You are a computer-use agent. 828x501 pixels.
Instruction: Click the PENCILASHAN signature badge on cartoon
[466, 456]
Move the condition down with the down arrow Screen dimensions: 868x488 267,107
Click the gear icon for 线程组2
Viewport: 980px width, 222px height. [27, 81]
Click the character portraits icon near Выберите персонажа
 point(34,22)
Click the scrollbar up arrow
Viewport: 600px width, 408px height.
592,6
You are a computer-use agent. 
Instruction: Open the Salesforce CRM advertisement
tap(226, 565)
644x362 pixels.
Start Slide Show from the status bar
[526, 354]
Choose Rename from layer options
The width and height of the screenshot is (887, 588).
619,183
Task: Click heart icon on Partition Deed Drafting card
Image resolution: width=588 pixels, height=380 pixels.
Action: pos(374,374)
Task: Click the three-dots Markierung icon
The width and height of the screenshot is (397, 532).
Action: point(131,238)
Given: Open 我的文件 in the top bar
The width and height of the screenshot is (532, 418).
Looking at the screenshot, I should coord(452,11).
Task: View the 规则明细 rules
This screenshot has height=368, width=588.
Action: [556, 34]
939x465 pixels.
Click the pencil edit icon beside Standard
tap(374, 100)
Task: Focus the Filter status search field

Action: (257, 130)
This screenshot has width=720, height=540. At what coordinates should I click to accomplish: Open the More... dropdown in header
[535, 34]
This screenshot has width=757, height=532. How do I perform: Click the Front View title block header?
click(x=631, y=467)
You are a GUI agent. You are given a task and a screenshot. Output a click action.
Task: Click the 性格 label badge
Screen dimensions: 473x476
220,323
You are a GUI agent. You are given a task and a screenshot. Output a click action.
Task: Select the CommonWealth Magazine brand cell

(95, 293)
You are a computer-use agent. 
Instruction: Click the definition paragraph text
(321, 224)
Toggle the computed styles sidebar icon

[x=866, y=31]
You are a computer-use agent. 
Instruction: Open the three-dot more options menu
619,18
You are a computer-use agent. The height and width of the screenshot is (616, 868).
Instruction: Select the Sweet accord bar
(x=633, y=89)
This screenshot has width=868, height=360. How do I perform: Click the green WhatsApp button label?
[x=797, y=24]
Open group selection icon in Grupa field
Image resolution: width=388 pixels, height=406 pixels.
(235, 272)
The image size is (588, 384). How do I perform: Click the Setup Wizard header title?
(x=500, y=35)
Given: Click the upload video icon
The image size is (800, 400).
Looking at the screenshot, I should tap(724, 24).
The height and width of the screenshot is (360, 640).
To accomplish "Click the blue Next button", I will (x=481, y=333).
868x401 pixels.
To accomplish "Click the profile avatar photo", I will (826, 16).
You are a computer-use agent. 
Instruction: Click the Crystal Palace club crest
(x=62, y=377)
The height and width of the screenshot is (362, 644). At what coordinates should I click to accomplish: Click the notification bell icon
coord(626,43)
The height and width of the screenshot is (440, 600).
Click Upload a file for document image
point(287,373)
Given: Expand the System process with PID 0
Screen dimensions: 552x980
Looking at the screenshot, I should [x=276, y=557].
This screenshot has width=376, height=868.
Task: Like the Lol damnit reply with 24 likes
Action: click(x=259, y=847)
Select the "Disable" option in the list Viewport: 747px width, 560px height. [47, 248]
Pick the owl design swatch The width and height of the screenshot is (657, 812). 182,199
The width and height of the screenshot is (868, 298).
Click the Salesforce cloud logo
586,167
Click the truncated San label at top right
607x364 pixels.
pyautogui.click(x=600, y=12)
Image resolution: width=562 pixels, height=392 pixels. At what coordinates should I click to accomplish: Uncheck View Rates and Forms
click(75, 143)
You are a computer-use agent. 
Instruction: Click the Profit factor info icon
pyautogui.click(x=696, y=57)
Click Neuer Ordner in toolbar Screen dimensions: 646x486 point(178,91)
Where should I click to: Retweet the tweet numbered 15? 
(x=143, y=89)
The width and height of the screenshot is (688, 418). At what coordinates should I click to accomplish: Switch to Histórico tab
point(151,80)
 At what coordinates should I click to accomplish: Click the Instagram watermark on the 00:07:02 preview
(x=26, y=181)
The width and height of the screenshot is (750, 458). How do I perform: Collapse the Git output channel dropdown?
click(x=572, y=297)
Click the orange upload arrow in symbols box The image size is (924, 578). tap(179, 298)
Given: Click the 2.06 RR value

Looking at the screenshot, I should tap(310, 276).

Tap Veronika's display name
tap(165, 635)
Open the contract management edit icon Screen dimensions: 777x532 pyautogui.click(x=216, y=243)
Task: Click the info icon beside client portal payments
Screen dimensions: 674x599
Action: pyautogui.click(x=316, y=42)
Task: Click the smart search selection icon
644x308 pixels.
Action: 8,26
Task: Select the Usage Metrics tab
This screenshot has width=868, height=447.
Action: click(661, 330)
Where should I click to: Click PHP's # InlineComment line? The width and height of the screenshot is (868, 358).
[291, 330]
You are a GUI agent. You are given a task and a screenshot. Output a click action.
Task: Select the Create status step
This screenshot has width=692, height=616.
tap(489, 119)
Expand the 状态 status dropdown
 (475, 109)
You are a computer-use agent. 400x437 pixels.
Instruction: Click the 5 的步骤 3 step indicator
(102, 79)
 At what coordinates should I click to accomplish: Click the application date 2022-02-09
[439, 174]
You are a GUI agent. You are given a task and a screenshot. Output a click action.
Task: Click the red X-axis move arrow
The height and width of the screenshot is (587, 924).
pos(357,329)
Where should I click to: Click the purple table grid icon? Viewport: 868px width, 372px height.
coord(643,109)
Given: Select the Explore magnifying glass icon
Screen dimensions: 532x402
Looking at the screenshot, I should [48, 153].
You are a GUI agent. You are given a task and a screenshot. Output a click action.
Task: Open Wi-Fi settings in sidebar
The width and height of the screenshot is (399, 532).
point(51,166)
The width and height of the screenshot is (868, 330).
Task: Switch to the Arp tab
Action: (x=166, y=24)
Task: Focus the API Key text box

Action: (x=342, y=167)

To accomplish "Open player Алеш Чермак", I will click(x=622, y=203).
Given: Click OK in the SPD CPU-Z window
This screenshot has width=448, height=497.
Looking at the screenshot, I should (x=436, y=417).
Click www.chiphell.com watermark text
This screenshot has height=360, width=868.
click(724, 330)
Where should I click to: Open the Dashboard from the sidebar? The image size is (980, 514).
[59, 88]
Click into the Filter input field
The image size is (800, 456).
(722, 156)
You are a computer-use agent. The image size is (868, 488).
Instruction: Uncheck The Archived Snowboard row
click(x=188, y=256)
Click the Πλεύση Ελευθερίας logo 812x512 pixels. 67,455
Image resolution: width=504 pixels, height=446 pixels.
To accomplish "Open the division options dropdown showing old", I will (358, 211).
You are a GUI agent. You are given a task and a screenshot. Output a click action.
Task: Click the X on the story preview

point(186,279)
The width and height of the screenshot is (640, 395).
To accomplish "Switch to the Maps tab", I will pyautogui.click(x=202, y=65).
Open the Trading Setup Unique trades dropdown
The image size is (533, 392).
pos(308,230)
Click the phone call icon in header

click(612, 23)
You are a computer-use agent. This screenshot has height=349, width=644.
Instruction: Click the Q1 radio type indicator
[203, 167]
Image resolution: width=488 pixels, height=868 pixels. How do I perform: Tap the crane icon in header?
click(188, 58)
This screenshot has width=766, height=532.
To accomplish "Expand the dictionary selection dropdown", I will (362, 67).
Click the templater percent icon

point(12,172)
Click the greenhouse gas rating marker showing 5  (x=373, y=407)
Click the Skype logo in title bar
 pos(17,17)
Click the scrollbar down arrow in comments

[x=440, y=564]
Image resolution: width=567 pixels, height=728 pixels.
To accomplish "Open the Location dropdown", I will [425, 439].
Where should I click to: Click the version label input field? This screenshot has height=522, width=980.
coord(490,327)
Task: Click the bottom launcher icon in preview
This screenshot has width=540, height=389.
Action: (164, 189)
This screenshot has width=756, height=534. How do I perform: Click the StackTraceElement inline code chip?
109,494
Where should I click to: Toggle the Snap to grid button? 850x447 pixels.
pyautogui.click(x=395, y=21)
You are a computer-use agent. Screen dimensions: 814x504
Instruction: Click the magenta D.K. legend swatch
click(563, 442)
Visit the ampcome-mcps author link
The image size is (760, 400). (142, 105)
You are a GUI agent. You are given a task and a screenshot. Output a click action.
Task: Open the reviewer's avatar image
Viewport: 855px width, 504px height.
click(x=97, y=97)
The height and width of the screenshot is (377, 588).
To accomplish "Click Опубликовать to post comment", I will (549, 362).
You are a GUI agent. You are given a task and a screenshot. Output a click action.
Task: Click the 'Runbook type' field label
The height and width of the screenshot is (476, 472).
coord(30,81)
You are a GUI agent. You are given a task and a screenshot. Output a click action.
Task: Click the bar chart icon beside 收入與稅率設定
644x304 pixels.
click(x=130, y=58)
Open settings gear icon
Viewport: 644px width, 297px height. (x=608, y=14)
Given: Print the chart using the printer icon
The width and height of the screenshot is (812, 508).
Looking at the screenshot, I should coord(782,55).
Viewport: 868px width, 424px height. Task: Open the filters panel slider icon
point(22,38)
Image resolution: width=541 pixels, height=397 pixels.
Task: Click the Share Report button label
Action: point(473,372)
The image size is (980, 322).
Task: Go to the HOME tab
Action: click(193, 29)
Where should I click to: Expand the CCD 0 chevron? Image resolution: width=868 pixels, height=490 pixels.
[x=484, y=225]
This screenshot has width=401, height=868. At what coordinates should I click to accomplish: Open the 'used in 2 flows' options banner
++++++
* **Aim of the task**
Could you find every line in the records above that contains the word "avatar" and copy it?

* **Response for this exercise**
To accomplish "Click the profile avatar photo", I will (826, 16).
Task: Open the reviewer's avatar image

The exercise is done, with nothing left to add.